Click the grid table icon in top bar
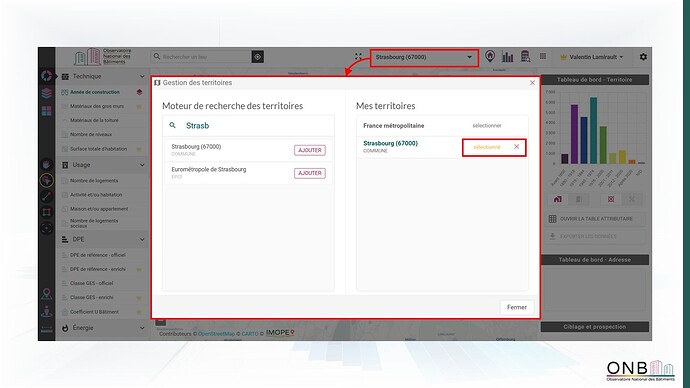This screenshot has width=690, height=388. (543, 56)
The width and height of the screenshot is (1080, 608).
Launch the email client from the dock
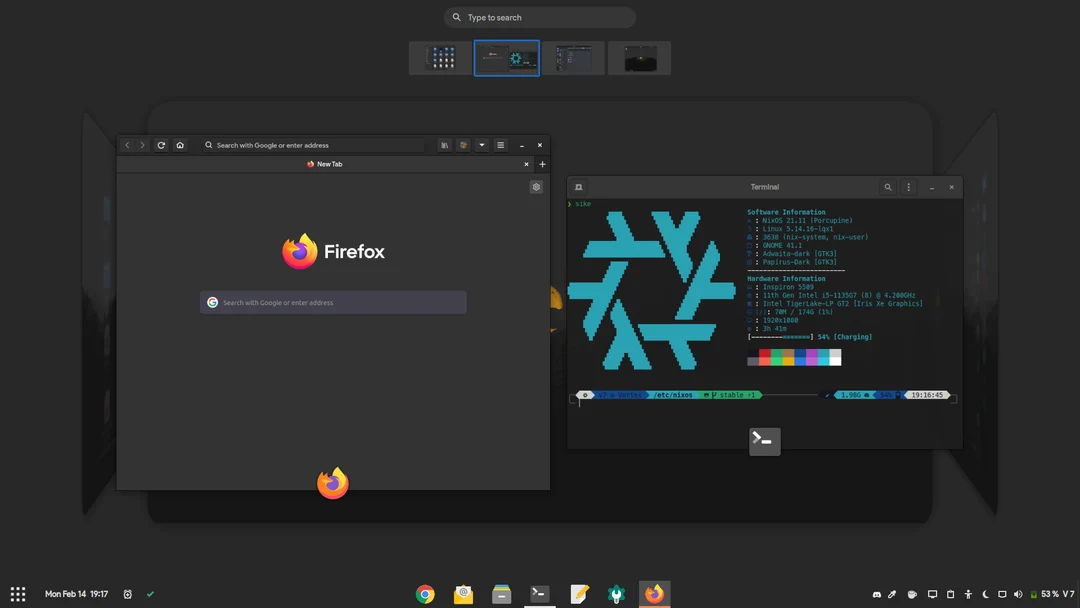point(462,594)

---------------

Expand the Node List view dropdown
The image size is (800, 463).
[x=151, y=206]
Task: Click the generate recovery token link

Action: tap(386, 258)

---------------

WRITTEN REQUEST: Put the lines between the line holding "Expand the Node List view dropdown" and the line holding "Action: tap(386, 258)", inclusive, into a JSON list of strings, one string per line and no blank lines.

TASK RESPONSE:
[
  "Expand the Node List view dropdown",
  "The image size is (800, 463).",
  "[x=151, y=206]",
  "Task: Click the generate recovery token link",
  "Action: tap(386, 258)"
]